Financial Advisers (as distributors) will also need to consider the rules around information sharing between distributors and manufacturers. For example, advisers will need to gather information from manufacturers on the products on which they intend to advise; and they should consider how best to feed information back to manufacturers on how the product is meeting the needs of the target market in order to help with the manufacturer’s regular product reviews.
Financial Advisers who describe their advice as independent must assess a sufficient range of relevant products that are sufficiently diverse in terms of type and issuer to ensure that the client’s investment objectives can be suitably met. For firms providing investment advice to retail clients in the UK, this will generally mean being in a position to advise on all types of financial instruments, structured deposits and other retail investment products.

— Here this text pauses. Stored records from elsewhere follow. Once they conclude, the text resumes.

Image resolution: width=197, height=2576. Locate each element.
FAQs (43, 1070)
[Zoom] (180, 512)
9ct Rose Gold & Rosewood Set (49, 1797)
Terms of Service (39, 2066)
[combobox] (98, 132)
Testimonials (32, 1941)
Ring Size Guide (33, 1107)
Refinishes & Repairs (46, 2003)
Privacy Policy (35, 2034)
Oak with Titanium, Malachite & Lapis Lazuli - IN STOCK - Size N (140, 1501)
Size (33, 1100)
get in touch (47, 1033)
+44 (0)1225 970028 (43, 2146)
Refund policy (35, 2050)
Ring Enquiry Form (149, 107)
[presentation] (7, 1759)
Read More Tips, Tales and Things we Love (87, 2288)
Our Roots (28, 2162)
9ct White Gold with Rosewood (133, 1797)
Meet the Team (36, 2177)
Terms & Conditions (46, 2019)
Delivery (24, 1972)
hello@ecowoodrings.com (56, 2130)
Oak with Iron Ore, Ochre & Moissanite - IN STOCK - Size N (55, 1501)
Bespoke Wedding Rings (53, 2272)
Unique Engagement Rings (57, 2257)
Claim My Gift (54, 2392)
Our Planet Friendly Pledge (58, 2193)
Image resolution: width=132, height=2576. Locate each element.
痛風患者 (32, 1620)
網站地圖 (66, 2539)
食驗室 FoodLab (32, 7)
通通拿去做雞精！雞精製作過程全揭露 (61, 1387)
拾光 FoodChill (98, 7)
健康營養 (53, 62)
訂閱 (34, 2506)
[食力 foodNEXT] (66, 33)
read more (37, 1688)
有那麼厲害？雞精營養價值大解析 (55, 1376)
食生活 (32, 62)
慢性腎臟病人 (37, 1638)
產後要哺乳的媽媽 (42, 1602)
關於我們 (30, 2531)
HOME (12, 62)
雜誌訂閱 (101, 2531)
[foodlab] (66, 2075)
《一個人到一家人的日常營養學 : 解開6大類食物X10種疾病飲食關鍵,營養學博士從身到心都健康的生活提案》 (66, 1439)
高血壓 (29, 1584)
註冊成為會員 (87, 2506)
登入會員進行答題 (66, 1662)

There are a number of changes to the suitability rules for advice on MiFID financial instruments and structured deposits provided by MiFID investment firms and Article 3 firms. One of the changes is a clarification that a recommendation to hold a MiFID financial instrument is subject to the suitability rules and will require a suitability report. Another change is that where firms are offering a periodic assessment of the suitability of their advice, this assessment must be carried out at least annually. Firms must also ensure they assess whether equivalent investments or services, including less complex and those with lower costs, can meet their client needs.
MiFID II introduces new inducement bans for firms providing independent investment advice and portfolio management services. Firms to which the new MiFID II inducement bans apply may only accept certain minor non-monetary benefits. These may include ‘hospitality of a reasonable de minimis value’ provided that certain conditions are met.
Ward Williams Financial Services Ltd (the Firm) will continue to comply with all legislation that affects the way it carries out its business. The Firm already, under best practices, could comply with the majority of the legislation. It has, however, taken appropriate steps to ensure that the documenting of this compliance is clear and unambiguous and remains in the clients’ best interests.